Research
This page contains some summaries of the projects I’ve worked on. Click the link in the list below to be taken to the project summary.
Contents
ruckus
Kernel embedding networks with Python and scikit-learn
ruckus
is my latest project—a Python package for working with networks of reproducing
kernel Hilbert spaces, for use in machine learning, time-series analysis,
and dynamical systems modeling. This package is inspired by and intended to further my own work
on the foundations of RKHS methods for time-series prediction (Loomis & Crutchfield
2021).
Reproducing kernel Hilbert spaces (RKHS’s, or, as I say it, “ruckuses”) form the mathematical bedrock of numerous machine learning techniques, from support vector machines and Gaussian processes to neural tangent kernels and random feature embeddings.
ruckus
provides specialized objects for defining, fitting and applying RKHS’s to data,
as well as the necessary tools to build intricately-designed deep and convolutional RKHS networks.
It also supports kernel distributional embeddings and efficient sampling of forecasts via kernel herding.
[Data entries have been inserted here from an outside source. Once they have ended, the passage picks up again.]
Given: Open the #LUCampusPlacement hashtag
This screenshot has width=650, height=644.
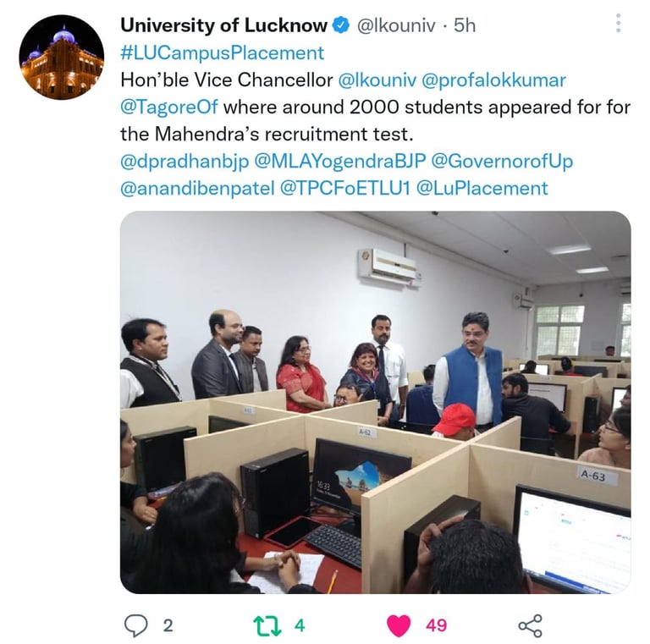Looking at the screenshot, I should [x=223, y=52].
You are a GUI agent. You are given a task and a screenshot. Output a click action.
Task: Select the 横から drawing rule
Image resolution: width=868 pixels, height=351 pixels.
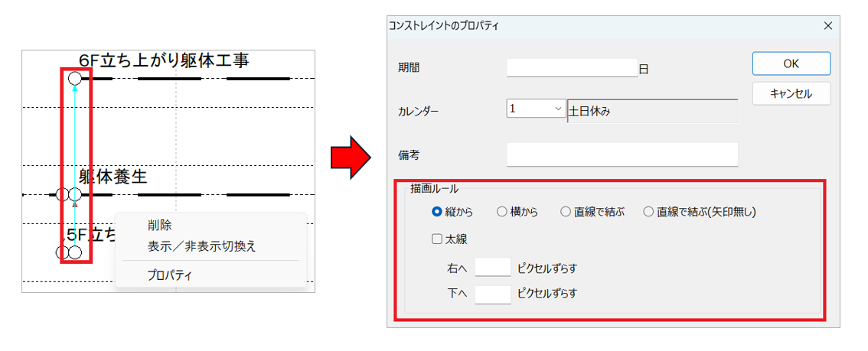coord(502,212)
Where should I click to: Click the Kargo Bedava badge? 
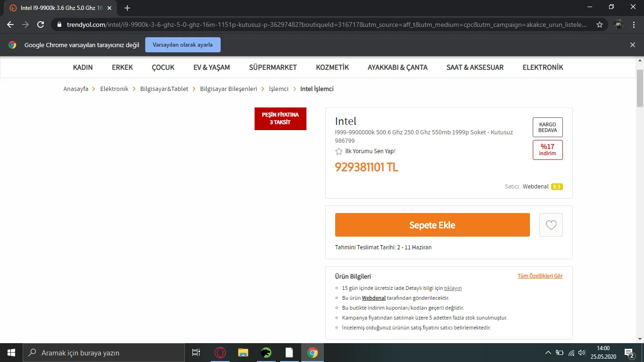coord(547,127)
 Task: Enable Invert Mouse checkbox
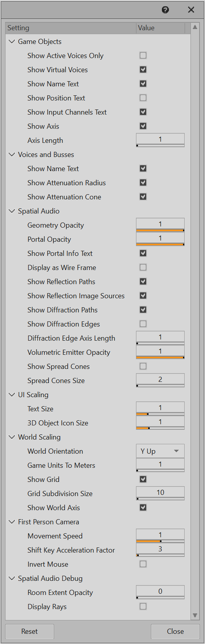[143, 564]
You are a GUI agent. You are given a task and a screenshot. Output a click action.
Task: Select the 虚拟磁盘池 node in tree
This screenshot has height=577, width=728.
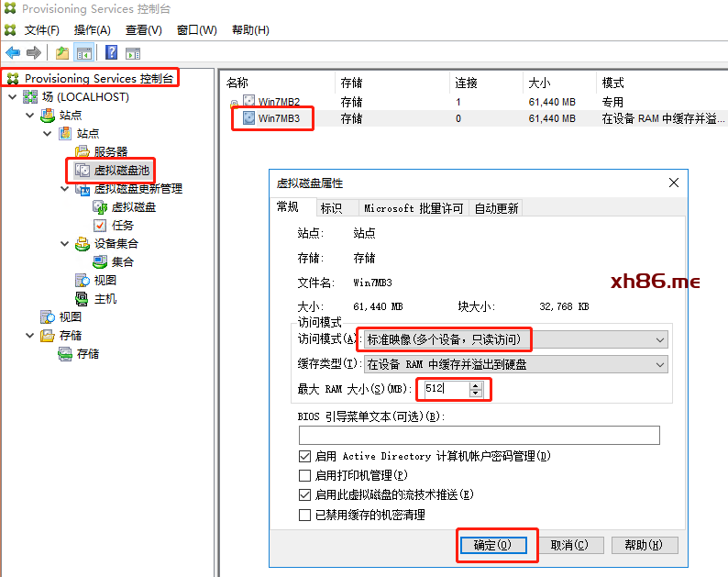tap(120, 170)
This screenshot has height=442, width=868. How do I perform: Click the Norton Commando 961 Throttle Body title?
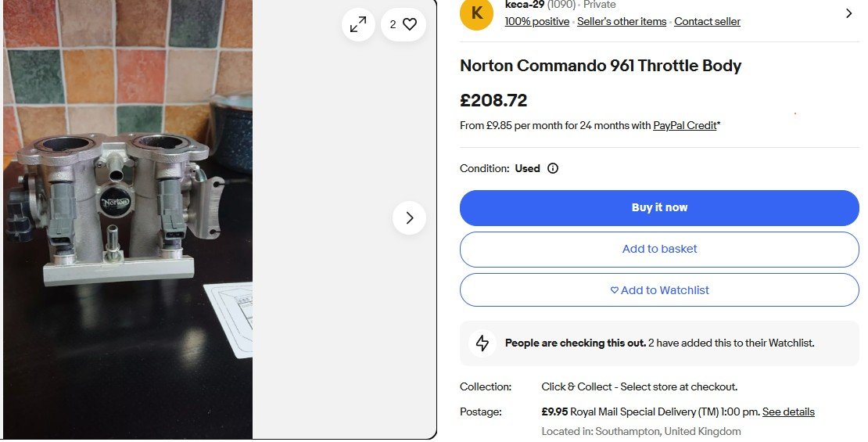click(601, 66)
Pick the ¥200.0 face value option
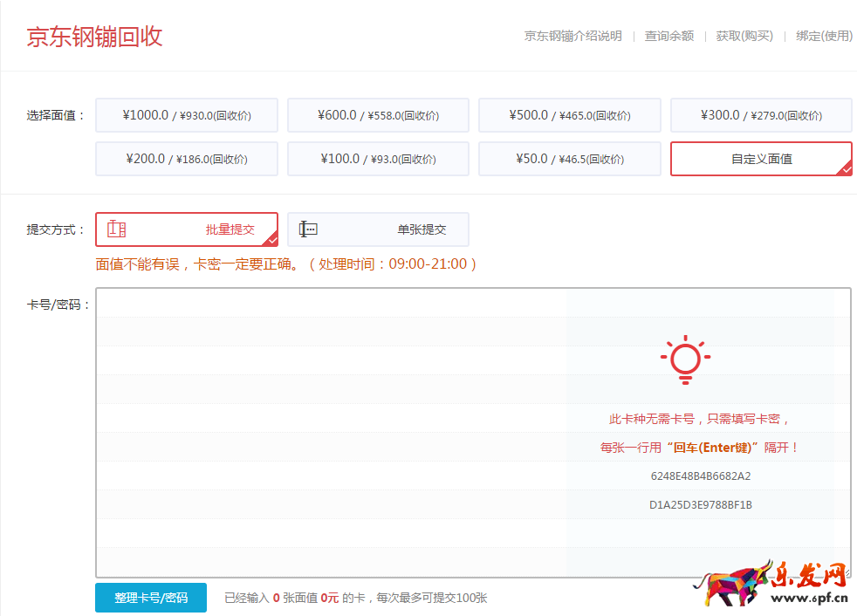 [186, 159]
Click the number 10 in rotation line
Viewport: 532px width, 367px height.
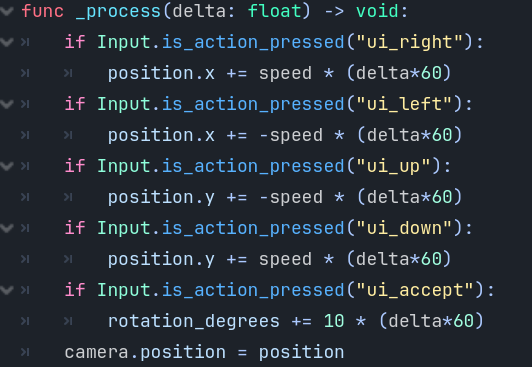point(334,321)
This project is a work in progress. Stay tuned for more updates!
Packages
ruckus
Carbon Chaos!
Nonequilibrium Methods in Emissions Analysis
The “carbon footprint” has become a fairly ubiquitous character in discussions of climate change and economic policy. The methods for computing footprints originate in the field of input-output analysis, which traces through networks of economic dependency to link up consumption activities with the production activities—and resulting emissions—which sustain them. This allows not only calculating how much carbon is necessary to support someone’s lifestyle, but also determines the geographic distribution of emissions, linking up the consumption practices of one region with pollution in another.
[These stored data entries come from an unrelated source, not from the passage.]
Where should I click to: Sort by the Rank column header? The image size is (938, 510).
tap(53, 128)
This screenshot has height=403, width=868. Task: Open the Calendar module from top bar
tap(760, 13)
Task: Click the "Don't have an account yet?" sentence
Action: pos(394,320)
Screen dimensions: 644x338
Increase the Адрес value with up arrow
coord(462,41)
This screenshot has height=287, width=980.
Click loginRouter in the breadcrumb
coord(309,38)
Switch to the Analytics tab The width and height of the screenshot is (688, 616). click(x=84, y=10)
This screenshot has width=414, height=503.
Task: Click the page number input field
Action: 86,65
Input-output analysis rests on a number of assumptions. We analyzed the consequences of these assumptions in (Loomis, Cooper & Crutchfield 2021), with data from the Global Trade Aggregation Project. The upshot is that whether a nation’s footprint is located within domestic borders or beyond is primarily determined by that nation’s “carbon intensity”: the amount of \(\mathrm{CO}_2\) emitted per dollar of income. This arises as a theoretical consequence of input-output assumptions, with majorization—a tool from nonequilibrium thermodynamics—playing a central role. These results give a better understanding of how input-output models derive their results, but consequently casts doubt on their ability to properly test hypotheses of unequal exchange of embodied pollution between regions.
Because this effect is purely mathematical in nature, it can be observed for any resource one tracks through input-output analysis. The following graph shows the relationship between national average wage (the analagous “intensity” for labor) and the ratio of produced to consumed embodied labor, for each nation. The correlation is highly suggestive. However, it is chiefly a mathematical effect. Input-output analysis predicts that high-wage nations import more embodied labor, but it does not provide evidence, an important distinction elucidated by our thermodynamic analysis.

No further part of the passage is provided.